Now of course I write my unit tests for xToY() and forget about its implementation and free up my cognitive resources again.. I don’t remember or care how these functions work , but I know what they expect and what they output. Now wouldn’t it be nice if I could combine (compose) these two functions to get from my input ‘x’ to the desired output ‘z’.

import { compose } from 'rambda'

const xToZ = compose(yToZ, xToY)

// Now we can call xToZ(xArg)
// which is the same as calling:
//  yToZ(xToY(xArg))
//
//  Composition!

Nice! Now I have xToZ()! I’ll write my unit tests – and free up cognitive resources. I don’t have to remember that xToZ() is actually composed of two separate functions. I just know that I give it an ‘x’ and I get a ‘z’.

three months later…

Manager Bob : users want to give us a ‘w’… but they still want a ‘z’ returned. At this point I have no recollection of how xToZ() was implemented, and i don’t care. All I have to write is a wToX() and compose them and I’m done… and so on…

const wToZ = compose(wToX, xToZ)

 

This is overly simplistic, but it demonstrates the point. Functional purity and immutable data means no more unexpected behavior (aka bugs). You should also see that after a short while you can quickly build a library of very modular pieces of code, like a collection of Lego bricks.

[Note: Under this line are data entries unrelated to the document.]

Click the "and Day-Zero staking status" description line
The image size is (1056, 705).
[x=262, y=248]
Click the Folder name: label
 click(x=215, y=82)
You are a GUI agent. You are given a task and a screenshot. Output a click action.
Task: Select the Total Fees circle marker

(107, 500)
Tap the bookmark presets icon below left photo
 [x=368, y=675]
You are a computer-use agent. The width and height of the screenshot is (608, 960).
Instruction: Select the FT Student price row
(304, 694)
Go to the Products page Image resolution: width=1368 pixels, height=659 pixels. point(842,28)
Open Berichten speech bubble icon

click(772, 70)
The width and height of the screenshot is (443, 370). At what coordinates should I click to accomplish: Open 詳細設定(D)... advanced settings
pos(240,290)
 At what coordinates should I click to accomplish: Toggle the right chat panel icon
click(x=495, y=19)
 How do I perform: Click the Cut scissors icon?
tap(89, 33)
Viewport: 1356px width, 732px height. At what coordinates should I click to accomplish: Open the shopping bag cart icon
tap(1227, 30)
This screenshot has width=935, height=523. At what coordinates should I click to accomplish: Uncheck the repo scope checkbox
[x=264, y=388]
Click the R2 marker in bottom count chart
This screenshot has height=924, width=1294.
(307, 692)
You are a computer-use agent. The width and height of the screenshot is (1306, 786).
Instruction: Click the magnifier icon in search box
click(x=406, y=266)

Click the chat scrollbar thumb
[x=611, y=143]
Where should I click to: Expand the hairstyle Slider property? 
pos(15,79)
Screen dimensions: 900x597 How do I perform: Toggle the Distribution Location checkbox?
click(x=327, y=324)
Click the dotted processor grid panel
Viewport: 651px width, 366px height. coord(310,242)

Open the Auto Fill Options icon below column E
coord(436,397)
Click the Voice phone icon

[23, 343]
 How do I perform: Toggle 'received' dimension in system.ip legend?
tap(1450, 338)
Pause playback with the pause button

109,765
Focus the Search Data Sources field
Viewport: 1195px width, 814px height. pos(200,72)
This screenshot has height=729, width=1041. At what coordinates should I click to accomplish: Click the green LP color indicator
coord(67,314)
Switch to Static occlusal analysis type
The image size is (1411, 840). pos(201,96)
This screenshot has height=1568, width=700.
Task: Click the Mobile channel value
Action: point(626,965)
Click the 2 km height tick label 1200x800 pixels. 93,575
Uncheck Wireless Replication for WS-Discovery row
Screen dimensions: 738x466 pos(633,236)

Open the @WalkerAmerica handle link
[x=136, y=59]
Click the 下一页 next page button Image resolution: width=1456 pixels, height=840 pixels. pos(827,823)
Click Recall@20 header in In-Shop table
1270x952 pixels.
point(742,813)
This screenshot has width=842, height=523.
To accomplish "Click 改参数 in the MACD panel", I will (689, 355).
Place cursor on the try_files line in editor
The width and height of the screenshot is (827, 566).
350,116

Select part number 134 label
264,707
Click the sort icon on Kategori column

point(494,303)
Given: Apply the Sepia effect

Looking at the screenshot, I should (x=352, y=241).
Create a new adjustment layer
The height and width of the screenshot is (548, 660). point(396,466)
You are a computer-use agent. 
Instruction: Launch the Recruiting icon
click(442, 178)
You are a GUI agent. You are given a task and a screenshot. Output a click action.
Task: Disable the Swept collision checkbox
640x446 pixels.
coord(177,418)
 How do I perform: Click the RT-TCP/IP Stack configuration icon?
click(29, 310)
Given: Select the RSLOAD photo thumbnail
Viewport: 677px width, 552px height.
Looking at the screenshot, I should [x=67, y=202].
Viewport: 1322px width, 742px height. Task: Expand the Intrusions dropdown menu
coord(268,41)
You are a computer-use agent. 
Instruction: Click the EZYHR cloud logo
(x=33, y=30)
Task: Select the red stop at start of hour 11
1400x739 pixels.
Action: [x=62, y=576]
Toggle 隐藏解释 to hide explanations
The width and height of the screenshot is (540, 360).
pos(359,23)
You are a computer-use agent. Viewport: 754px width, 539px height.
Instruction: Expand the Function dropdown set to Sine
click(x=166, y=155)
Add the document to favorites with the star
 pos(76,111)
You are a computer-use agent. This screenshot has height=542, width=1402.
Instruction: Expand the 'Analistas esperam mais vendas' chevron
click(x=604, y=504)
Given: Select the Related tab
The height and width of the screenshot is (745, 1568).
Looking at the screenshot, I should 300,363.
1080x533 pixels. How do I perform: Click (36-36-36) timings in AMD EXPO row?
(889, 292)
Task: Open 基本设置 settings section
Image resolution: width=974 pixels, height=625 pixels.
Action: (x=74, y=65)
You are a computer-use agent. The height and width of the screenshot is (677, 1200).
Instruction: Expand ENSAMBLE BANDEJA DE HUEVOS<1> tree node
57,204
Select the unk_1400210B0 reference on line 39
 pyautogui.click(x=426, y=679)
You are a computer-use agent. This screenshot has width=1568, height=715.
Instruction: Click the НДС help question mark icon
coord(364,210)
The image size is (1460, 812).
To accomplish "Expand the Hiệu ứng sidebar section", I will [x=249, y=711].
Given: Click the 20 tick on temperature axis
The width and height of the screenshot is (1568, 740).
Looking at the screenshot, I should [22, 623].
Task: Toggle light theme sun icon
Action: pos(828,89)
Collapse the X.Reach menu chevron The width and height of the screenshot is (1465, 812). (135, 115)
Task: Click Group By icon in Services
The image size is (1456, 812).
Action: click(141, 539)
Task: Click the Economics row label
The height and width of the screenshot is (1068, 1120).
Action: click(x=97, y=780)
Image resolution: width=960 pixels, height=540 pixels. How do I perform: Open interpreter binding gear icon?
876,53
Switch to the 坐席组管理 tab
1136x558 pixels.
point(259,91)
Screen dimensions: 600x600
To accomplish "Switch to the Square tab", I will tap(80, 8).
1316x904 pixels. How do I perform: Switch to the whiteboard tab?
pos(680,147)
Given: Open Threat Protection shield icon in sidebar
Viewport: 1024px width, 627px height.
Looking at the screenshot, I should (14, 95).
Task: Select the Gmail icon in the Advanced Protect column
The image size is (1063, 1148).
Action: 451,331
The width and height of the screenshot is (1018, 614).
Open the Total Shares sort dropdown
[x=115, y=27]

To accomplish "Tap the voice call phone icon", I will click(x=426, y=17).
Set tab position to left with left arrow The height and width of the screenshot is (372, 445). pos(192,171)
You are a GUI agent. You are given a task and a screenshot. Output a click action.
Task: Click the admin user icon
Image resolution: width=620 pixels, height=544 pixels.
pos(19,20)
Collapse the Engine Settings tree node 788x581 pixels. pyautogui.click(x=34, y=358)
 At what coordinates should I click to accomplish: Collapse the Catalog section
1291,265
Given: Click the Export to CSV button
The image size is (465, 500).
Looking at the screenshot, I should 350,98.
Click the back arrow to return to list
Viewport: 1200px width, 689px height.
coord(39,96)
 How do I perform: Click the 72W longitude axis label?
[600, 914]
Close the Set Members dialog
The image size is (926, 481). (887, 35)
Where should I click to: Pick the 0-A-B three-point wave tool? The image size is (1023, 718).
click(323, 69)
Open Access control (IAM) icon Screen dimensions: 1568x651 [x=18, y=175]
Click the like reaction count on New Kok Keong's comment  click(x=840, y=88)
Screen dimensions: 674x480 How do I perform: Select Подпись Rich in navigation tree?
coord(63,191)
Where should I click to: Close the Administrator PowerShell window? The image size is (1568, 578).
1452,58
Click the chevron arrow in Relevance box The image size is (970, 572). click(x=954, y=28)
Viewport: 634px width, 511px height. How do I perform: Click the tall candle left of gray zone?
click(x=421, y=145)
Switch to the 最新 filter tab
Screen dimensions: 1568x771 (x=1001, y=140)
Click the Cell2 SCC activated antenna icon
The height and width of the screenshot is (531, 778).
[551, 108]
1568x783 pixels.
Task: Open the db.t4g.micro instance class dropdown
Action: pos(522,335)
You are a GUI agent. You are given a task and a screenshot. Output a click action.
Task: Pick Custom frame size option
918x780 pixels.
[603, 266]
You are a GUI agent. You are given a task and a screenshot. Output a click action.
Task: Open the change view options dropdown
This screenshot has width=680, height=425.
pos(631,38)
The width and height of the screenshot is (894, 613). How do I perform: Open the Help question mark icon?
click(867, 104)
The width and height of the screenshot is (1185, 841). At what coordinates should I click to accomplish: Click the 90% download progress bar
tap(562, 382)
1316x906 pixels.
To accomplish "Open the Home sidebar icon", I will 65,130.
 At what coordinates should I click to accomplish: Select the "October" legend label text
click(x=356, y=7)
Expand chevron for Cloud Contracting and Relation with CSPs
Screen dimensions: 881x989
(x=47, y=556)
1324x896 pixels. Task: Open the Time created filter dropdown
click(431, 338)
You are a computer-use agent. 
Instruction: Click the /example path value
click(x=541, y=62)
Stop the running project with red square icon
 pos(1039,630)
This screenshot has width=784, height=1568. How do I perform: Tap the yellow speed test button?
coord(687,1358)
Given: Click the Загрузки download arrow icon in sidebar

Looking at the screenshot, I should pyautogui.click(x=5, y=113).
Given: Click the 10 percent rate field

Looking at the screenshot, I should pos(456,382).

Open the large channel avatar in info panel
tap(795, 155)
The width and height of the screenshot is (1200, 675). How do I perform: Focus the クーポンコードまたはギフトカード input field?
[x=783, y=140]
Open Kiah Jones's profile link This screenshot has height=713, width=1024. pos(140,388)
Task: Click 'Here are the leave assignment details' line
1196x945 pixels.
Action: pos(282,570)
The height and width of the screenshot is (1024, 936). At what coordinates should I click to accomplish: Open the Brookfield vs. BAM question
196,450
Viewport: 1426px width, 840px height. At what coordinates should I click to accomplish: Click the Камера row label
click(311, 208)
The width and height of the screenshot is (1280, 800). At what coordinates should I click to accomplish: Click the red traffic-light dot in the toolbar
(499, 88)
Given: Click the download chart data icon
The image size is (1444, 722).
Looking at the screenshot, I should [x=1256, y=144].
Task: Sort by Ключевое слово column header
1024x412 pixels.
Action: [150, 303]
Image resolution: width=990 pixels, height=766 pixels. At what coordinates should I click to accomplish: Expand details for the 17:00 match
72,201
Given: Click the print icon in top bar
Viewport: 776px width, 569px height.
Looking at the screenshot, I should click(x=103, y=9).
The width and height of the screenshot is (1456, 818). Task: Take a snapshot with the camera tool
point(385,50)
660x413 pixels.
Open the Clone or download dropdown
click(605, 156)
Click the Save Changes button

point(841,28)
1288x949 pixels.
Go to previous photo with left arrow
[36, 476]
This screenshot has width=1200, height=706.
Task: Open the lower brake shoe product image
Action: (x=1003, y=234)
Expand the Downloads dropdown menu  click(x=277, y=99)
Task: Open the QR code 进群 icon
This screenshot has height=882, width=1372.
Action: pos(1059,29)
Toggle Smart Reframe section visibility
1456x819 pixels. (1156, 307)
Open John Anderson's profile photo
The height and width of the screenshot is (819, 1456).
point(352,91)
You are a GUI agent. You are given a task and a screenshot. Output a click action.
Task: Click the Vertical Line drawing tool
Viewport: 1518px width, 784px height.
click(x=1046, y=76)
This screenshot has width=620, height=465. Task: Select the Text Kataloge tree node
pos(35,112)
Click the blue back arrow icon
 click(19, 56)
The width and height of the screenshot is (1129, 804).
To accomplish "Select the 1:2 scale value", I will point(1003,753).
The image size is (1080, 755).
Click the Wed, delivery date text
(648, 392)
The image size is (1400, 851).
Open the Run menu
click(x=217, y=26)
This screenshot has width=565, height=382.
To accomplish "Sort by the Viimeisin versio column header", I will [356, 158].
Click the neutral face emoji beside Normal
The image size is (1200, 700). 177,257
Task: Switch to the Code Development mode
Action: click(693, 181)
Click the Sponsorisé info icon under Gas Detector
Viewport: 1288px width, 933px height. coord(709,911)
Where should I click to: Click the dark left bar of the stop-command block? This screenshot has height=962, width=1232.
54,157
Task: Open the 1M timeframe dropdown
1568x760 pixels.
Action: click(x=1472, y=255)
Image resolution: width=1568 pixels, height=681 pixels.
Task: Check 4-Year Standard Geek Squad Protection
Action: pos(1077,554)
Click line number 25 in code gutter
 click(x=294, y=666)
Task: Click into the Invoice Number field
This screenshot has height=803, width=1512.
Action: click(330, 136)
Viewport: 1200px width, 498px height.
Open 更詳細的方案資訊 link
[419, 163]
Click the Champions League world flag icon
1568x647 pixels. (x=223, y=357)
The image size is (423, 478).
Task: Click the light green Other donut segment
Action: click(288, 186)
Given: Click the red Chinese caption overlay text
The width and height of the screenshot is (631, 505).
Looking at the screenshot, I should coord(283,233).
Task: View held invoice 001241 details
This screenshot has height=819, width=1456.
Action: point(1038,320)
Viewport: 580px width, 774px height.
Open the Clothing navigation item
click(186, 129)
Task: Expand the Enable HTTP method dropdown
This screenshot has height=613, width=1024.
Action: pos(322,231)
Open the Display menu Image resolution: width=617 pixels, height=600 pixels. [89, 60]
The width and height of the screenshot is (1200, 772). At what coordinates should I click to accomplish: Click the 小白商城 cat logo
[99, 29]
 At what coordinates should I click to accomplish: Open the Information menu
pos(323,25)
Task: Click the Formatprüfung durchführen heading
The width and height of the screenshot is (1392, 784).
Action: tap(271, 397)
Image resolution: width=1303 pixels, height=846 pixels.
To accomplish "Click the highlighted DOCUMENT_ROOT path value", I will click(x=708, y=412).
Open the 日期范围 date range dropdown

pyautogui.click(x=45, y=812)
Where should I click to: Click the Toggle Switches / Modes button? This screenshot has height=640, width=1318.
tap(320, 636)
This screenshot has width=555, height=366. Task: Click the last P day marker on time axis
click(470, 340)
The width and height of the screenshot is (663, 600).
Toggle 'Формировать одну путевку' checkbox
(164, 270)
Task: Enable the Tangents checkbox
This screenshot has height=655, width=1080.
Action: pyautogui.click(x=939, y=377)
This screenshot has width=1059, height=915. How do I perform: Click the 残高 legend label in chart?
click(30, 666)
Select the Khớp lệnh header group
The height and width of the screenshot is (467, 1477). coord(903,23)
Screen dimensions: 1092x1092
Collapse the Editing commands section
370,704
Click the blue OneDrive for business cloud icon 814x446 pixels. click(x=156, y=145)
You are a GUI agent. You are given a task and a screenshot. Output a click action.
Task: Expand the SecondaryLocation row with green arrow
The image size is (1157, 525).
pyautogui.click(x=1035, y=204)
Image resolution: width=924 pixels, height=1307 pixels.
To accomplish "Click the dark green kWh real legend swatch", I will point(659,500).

Eventually writing programs simply becomes deciding how to snap the bricks together in a very DRY process. Best of all – you most likely don’t even have to adopt a new language like Haskell, or Clojure to start programming this way (although after awhile you will want to). Languages like Scala, Python, JavaScript and Swift all give you the tools that enable functional coding.

Is functional programming going to solve all your problems and make all of your bugs disappear? Obviously not. Additionally it’s a bit of a steep learning curve – especially if you’ve been programming imperatively for a long time. You will need to re-train your brain into a somewhat drastically different way of solving problems programmatically. Also, functional paradigms can sometimes seem a bit too academic and theoretical. That’s because most functional concepts are backed by solid mathematical axioms (Category Theory) and usually expressed in mathematical notation. You might start to see words like Functors, Monads, chain, and foldMap. Don’t let it scare you away. All you need is a good teacher and a bit of effort. It’s well worth that effort. Might I very highly recommend the following:

 

Functional programming is nothing new. However, it’s popularity is rapidly increasing and I predict a functional renaissance in the very near future. Let’s stop wasting our limited cognitive resources writing difficult code that’s hard to maintain and hard to understand. Let’s write simple declarative code and start building our Lego creations.